## QUESTIONS TO ANSWER
a - Could you rewrite the paragraph beginning "CAR lawmakers unanimously approved" from the article on the Central African Republic's bitcoin adoption as a short list that keeps its main facts?
b - Would you extend the article on the Central African Republic's bitcoin adoption, picking up right after its final sentence?

(Beginning of SELECTED PASSAGE)

The Central African Republic Adopts Bitcoin As Legal Tender

Authored by ‘NAMCIOS’ via BitcoinMagazine.com,

The African country has become the second nation in the world to adopt bitcoin as legal currency…

The Central African Republic (CAR) has adopted bitcoin as legal tender, the president’s office said on Wednesday.

The move makes the African country the second nation in the world to officially adopt BTC as a lawful currency, enabling its citizens to use it in regular commerce as well as to pay taxes.

CAR lawmakers unanimously approved a bill legalizing the use of cryptocurrencies in the country and making bitcoin and the CFA franc legal tender.

President Faustin Archange Touadera then signed the measure into law, his chief of staff Obed Namsio said in a statement.

The CAR “is the first country in Africa to adopt bitcoin as legal tender,” Namsio said.

“This move places the Central African Republic on the map of the world’s boldest and most visionary countries.”

The statement was posted on the President’s Facebook account. AFP first reported the news early on Wednesday.

The news contradicts a statement reportedly made by CAR Finance Minister Herve Ndoba on Tuesday stating that the legislation being passed did not mirror the Salvadoran foray into bitcoin adoption.

(End of SELECTED PASSAGE)
(Beginning of DATASET SECTION)

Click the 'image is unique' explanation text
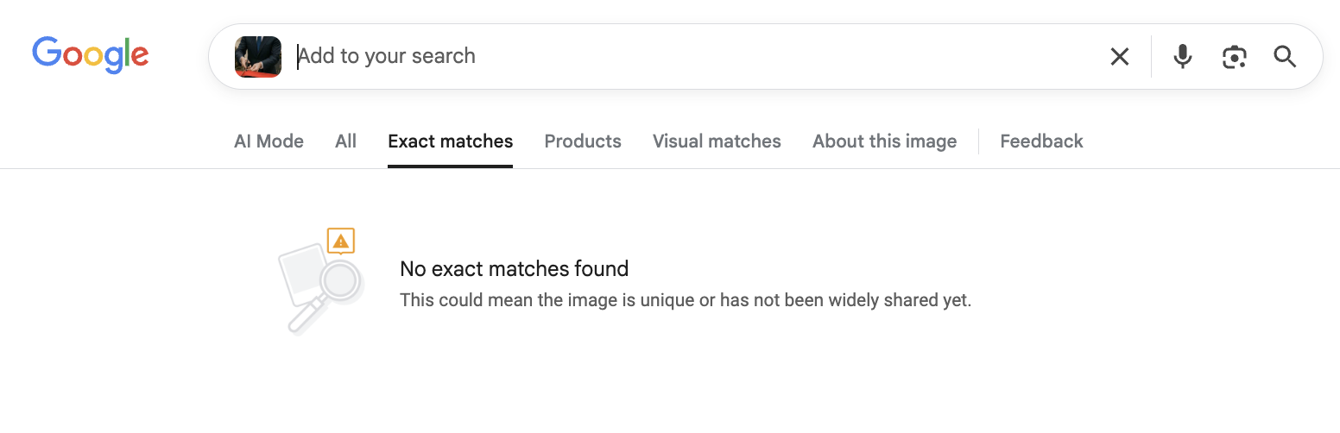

(End of DATASET SECTION)

## ANSWERS BELOW
a -
- CAR lawmakers unanimously approved a bill.
- The bill legalizes the use of cryptocurrencies in the country.
- It makes bitcoin and the CFA franc legal tender.

b -
El Salvador became the first country in the world to bring bitcoin under its umbrella of legal currencies last year. The Central American country’s Bitcoin Law came into force on September 7, 2021, as citizens and businesses were given the green light to transact in the peer-to-peer digital currency.

While the majority of El Salvador’s population did not have access to the banking system when the country’s bitcoin adoption began, internet access was widespread. However, the same can’t be said for CAR.

Internet penetration in the African country was estimated to be only 11.4% of the population in January 2021, which could hinder a widespread usage of BTC as the digital currency leverages internet connectivity for peer communication in the network and for sending payments.